Harvard Physicist Uses Claude 4.5 to Write a Top‑Journal QCD Paper in Two Weeks
Harvard quantum‑field‑theory professor Matthew Schwartz trained Anthropic's Claude 4.5 as a G2‑level research assistant to solve a C‑parameter Sudakov‑shoulder resummation problem, and in just two weeks the model produced a 20‑page LaTeX draft, iterated 110 versions, consumed 36 million tokens, but required intensive human verification due to occasional fabricated results.
At the end of 2025, Harvard physics professor Matthew Schwartz—renowned for his quantum‑field‑theory textbook—decided to test whether an AI could replace a graduate student. He selected Anthropic's newly released Claude 4.5 as the "researcher" and gave it a G2‑level project: a C‑parameter Sudakov‑shoulder resummation calculation in quantum chromodynamics (QCD).

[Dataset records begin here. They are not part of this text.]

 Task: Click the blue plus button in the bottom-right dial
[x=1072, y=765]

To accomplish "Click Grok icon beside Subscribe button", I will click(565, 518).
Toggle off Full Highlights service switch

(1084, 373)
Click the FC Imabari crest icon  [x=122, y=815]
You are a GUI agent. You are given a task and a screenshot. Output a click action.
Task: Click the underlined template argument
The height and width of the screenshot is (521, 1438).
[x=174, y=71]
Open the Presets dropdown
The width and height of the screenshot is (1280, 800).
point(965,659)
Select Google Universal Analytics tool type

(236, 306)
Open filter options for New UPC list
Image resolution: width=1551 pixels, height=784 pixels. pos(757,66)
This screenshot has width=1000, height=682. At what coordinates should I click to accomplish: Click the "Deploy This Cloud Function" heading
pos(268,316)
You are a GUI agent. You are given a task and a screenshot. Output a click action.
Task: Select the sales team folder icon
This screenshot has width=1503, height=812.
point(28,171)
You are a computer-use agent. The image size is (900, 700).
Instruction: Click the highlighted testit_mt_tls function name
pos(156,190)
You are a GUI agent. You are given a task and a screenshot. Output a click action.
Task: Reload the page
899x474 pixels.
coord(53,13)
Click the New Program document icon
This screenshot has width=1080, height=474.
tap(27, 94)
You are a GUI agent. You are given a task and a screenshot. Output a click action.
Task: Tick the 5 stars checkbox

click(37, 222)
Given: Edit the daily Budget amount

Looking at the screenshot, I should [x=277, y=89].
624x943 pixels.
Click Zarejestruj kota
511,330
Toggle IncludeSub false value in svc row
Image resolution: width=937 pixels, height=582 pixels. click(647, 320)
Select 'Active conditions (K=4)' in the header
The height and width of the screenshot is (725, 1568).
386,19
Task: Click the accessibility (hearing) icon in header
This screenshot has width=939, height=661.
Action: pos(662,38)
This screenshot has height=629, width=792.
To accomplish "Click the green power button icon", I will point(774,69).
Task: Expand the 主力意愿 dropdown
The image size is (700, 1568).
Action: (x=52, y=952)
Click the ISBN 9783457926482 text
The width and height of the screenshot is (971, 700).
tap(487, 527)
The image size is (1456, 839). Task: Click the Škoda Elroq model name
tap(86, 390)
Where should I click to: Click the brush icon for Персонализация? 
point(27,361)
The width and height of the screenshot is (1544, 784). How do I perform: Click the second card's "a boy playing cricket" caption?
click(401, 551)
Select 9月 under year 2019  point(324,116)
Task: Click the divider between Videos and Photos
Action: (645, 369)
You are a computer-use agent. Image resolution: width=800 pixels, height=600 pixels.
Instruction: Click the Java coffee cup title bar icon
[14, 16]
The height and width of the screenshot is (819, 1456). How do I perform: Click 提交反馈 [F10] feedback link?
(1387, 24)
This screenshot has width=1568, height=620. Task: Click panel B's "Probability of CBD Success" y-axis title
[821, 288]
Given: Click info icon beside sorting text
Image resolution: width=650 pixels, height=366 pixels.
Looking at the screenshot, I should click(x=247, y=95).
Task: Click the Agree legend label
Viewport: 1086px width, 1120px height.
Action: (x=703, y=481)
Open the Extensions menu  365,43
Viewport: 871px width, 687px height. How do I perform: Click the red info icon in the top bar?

The experiment was tightly controlled. Schwartz prohibited any manual file editing, copy‑pasting of results, or direct code execution by humans; Claude received only textual instructions and was required to run its own code, fix bugs, generate plots, and write the manuscript.
Claude followed a three‑step workflow:
Planning: Claude, GPT, and Gemini each produced a research plan. Schwartz merged the three plans into a master roadmap of 7 phases and 102 tasks.
Structure building: Using Claude Code, the model created a hierarchical markdown directory—one file per phase and task—so it could retrieve information without overloading the context window.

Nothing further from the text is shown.